I totally think it was Pet Semetary Island and not Dr. Left Hook that was responsible for Charlie recovering.
I totally think it was Pet Semetary Island and not Dr. Left Hook that was responsible for Charlie recovering.
So, what miracles has the island given us so far?
Some 47-ish people surviving a plane crash that they shouldn't have, by all rights (and according to Sayid).
Claire's baby, which hadn't moved since the crash (we don't know if it was actually dead), suddenly got wiggly when Gavin made sushi.
Walking Locke.
Resurrected Hobbit.
Anything else?
(And speaking of hobbits, FotR is on TNT right now, and I gotta say -- I have *totally* separated Merry from Charlie. They might as well be 2 different actors to me now. That's good acting.)

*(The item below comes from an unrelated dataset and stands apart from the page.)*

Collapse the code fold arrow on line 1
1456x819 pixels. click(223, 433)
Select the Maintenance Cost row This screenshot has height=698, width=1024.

Walt made a polar bear with his brain.
And a killing on the backgammon board.
Walt is the mankid.
Walt is the kid.
In that case, maybe everyone on the island is a figment of Walt's imagination.
Too bad Walt doesn't have a purple crayon.
Too bad Walt doesn't have a purple crayon.
Or does he? OMG I love that book.
Thank god for the crayon smugglers.
Perhaps Walt has a set of crayons. You know, the really big one with all the colors. Hence the lush tropical setting.